Below is an example using an infinitely-long XML document. It will print the process's memory usage as it parses. Note that the memory usage is stable and does not continue growing.

from lxml import etree
import resource

class InfiniteXML (object):
    def __init__(self):
        self._root = True
    def read(self, len=None):
        if self._root:
            self._root=False
            return "<?xml version='1.0' encoding='US-ASCII'?><records>\n"
        else:
            return """<record>\n\t<ancestor attribute="value">text value</ancestor>\n</record>\n"""

def parse(fp):
    context = etree.iterparse(fp, events=('end',))
    for action, elem in context:
        if elem.tag=='record':
            # processing goes here
            pass

        #memory usage
        print resource.getrusage(resource.RUSAGE_SELF).ru_maxrss

        # cleanup
        # first empty children from current element
            # This is not absolutely necessary if you are also deleting siblings,
            # but it will allow you to free memory earlier.
        elem.clear()
        # second, delete previous siblings (records)
        while elem.getprevious() is not None:
            del elem.getparent()[0]
        # make sure you have no references to Element objects outside the loop

parse(InfiniteXML())

I found this helpful example at http://effbot.org/zone/element-iterparse.htm. Bold emphasis is mine.

Incremental Parsing #

Note that iterparse still builds a tree, just like parse, but you can safely rearrange or remove parts of the tree while parsing. For example, to parse large files, you can get rid of elements as soon as you’ve processed them:

for event, elem in iterparse(source):
    if elem.tag == "record":
        ... process record elements ...
        elem.clear()

The above pattern has one drawback; it does not clear the root element, so you will end up with a single element with lots of empty child elements. If your files are huge, rather than just large, this might be a problem. To work around this, you need to get your hands on the root element. The easiest way to do this is to enable start events, and save a reference to the first element in a variable:

# get an iterable 
context = iterparse(source, events=("start", "end"))

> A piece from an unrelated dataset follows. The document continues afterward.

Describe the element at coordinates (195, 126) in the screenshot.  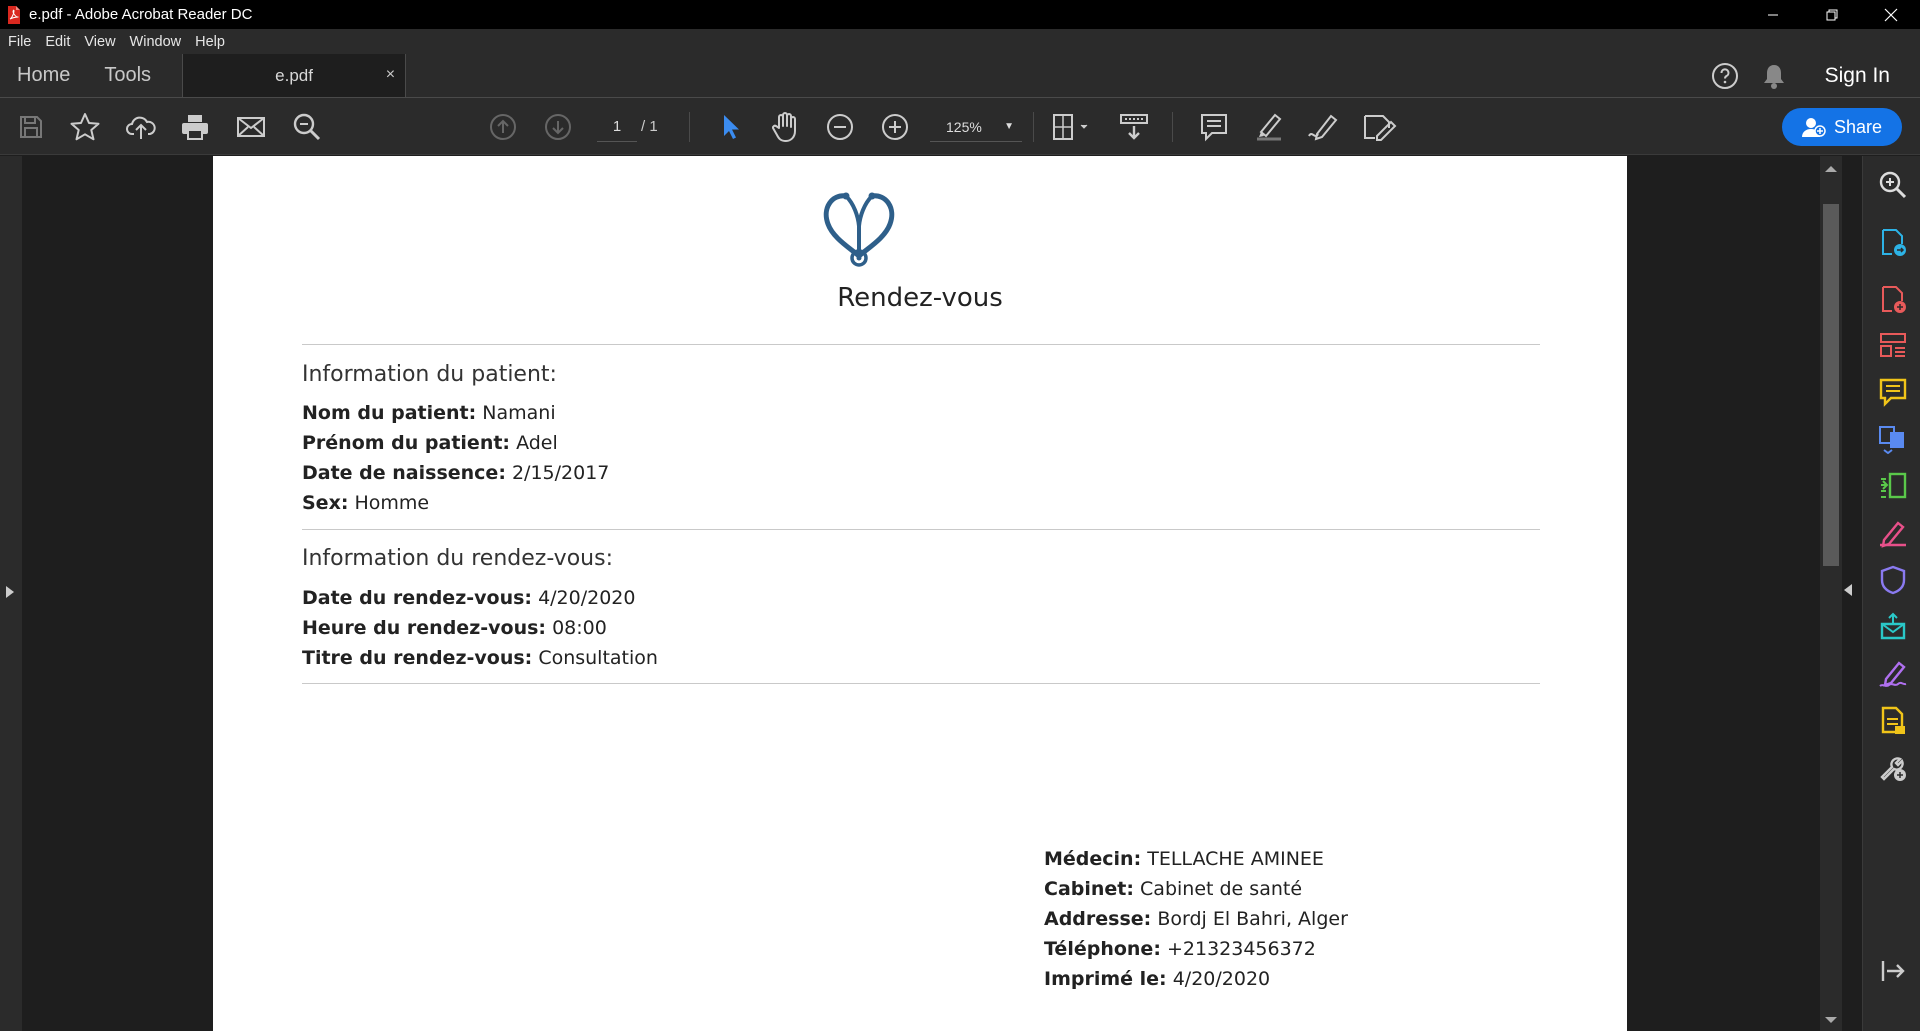
I see `print-button` at that location.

# turn it into an iterator 
context = iter(context)

# get the root element 
event, root = context.next()

for event, elem in context:
    if event == "end" and elem.tag == "record":
        ... process record elements ...
        root.clear()

(future releases will make it easier to access the root element from within the loop)

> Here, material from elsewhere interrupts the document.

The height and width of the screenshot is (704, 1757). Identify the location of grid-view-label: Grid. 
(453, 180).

This is a couple of years old and I don't have enough reputation to comment directly on the accepted answer, but I tried using this to parse an OSM where I am finding all intersections in a country. My original issue was that I was running out of RAM, so I thought I'd have to use the SAX parser but found this answer instead. Strangely it wasn't parsing correctly, and using the suggested cleanup somehow was clearing the elem node before reading through it (still not sure how this was happening). Removed elem.clear() from the code and now it runs perfectly fine!